### [GIVEN TEXT]
--------------------------------

And I remember the first time we were singing this song, Dig on My Grave, and she was looking
at me like I was Jackson Main.
And that helped.
I've already believed I was, but then Lady Gaga's Ali believing me.
And then we started singing, and I could, you know, it didn't sound horrible.
And I thought, okay, this is working.
Right.
But that gave me the confidence to then jump on stagecoach by myself and then, you know,
Glastaberry by myself.
But I don't think if I hadn't been with her initially, there's no way I think I wouldn't have been able to do that.
So then what's it like now is we come full circle at the event we were both at the other night,
where she gets up on stage to accept an award for best actress, and she looks at you and she says,
Bradley, you are a musician.
And she meant it.
It came from the heart.
In other words, you weren't faking being a musician.
You are a musician.
Yeah, my reaction, though, was like, no, I'm not.
But.
Nice of you to say, but, no.
Yeah, and I think it's because it was so tied into Jackson, Maine.
I know that sounds like, you know, little, I don't know, whatever the word is,
but I really believe that.
Like, that was him, you know.
I love music.
I guess I'm very musical.
That I learned, you know, and I love writing songs.
I didn't realize that.
Although I did used to write songs when I was a kid.
But a musician is a vocation to me, it feels like.
And I would have to dedicate a lot more time to become a musician.
But I loved it.
And I'm glad that I had a proclivity for it.
Is that the word?
Georgetown word there.
That's good.
Oh, we're Vanderbilt.
That's disgusting.
We'll just cut that out.
No, leave it in.
So is it weird to you now that?
I know you say it's through Jackson, Maine,
but it is your voice and it's your playing to look at the iTunes list and see.
The number one song in America is by Bradley Cooper and Lady Gaga.
Yeah, that was, you know.
Yeah, it's great.
And this whole thing is wonderful.
Yeah.
It's such a, what you said from the beginning,
like, what does it feel for something
that you fell so deep inside to be received?
Well, I mean, it's, you know, it's just overwhelming, you know.
It's like thinking, oh, oh, okay, maybe your instinct isn't wrong, you know.
This business is so hard and so often things don't work.
So when things work, it's like, you just have to make sure to take it in.
That's the thing I keep telling myself.
It's just like, I'll make sure to just take it in.
So what a shame if I didn't.
Then you got Steven Spielberg standing up on a stage.
going on and on about what a great director you are,
how this is just the beginning of your great career as a director.
I was actually in the wings with him when he went up
and he was talking about you.
And he said, I knew immediately with Bradley.
He said, I've seen the screen tests and I knew.
One of the people that encouraged me to go for it.
Did he?
Yeah.
What did you tell you?
I just said, I would decide it.
He said, you know, you have to see it through.
And that was before I shot the screen test.
That was when I was starting to write it initially.
So you went over his house and showed it to him.
I showed it to him because they didn't see the idea of her and I together.
And I think they were probably also a bit nervous about the whole idea in general,
me directing this movie.

--------------------------------

### [PROVIDED MATERIAL]
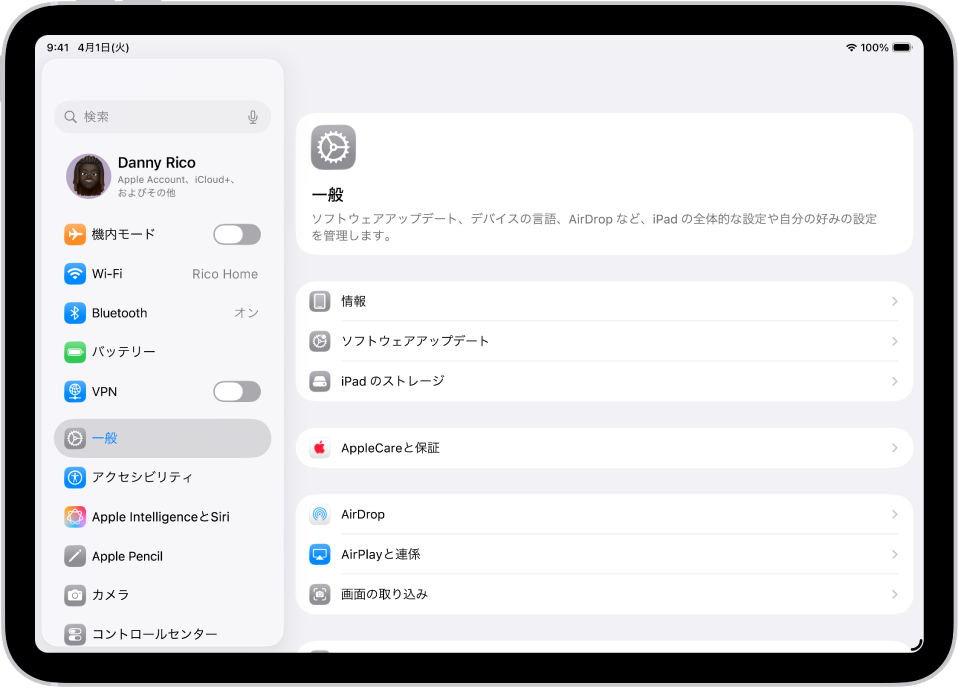Toggle 機内モード (Airplane Mode) on

(x=236, y=234)
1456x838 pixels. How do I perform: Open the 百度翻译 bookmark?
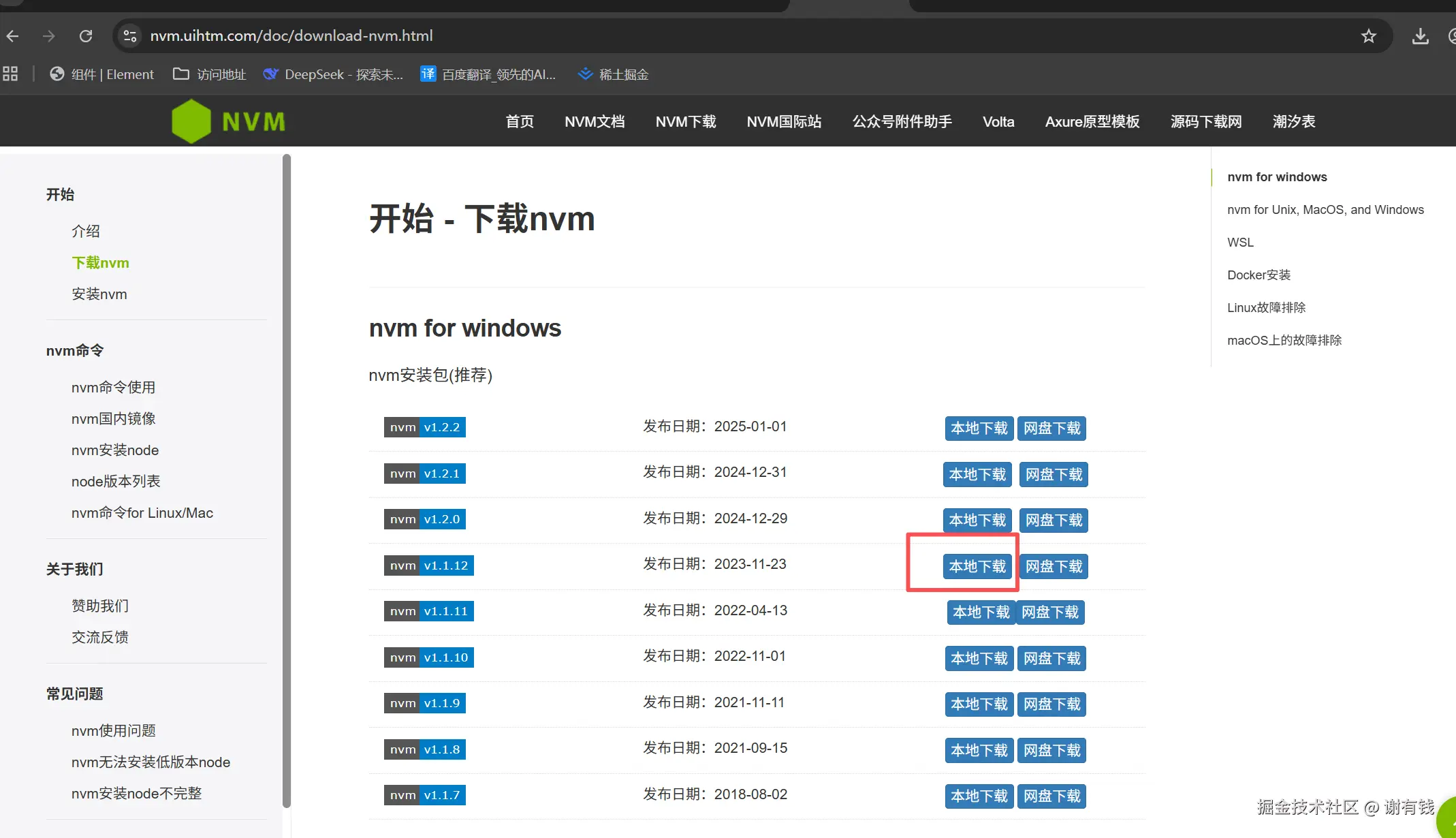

--------------------------------

### [TASKS TO CARRY OUT]
A - From the interview, copy the passage starting at "Yeah, it's great." and ending at "wrong, you know.".
B - In the interview, what award did she get up on stage to accept at the event?
C - Write the next part of the interview, picking up after its last line.
You won't need the material at all.

### [RESPONSES TO THE TASKS]
A -
Yeah, it's great.
And this whole thing is wonderful.
Yeah.
It's such a, what you said from the beginning,
like, what does it feel for something
that you fell so deep inside to be received?
Well, I mean, it's, you know, it's just overwhelming, you know.
It's like thinking, oh, oh, okay, maybe your instinct isn't wrong, you know.

B - An award for best actress.

C -
So I shot a screen test, but it was even more than a screen test for her.
I wound up taking that advantage and, like, shooting a real scene
and, like, at her house and editing it for a couple weeks.
I wrote, like, a 10-page scene of him waking her up.
And Jackson Main didn't even exist at all.
Like, my voice wasn't low.
I tried, like, earrings, like, Bono earrings.
Oh, did you?
Yeah, did not work on her.
It's not at all.
And, like, you know, when you ask people, they're trying to be polite,
and I'm like, I just think it works?
They're like, yeah, yeah, yeah.
I'm like, no, no, no.
Right.
So there's no Jackson, Maine, but it was all, but there was a chemistry.
There was something that you felt, especially towards the end of the scene.
And I went to his house, and I just thought, you know, he's the greatest.
And I thought, he'll tell him, and he'll tell you the truth.
And so that was a real, that was incredible to be able to show him that at his house.
Before I showed it to Warner Brothers.
One of the things I love about you, and you touched on a minute ago,
is that you're still kind of in awe of all this that's happened in your life over the last 10 years or 15 years.
And when Spielberg gave you the award, you turned and he said,
thank you, thank you, Stephen.
And then you said, I can't believe I get to call you Stephen.
Yeah, it's crazy.
And we've talked about that before, you know, you work with Robert De Niro.
It's like if you play basketball on the poster of Michael Jordan's on your wall,
and then you're playing with them.
Yeah, that's it.
And you still have that.
How could you not?
I mean, I love it so much.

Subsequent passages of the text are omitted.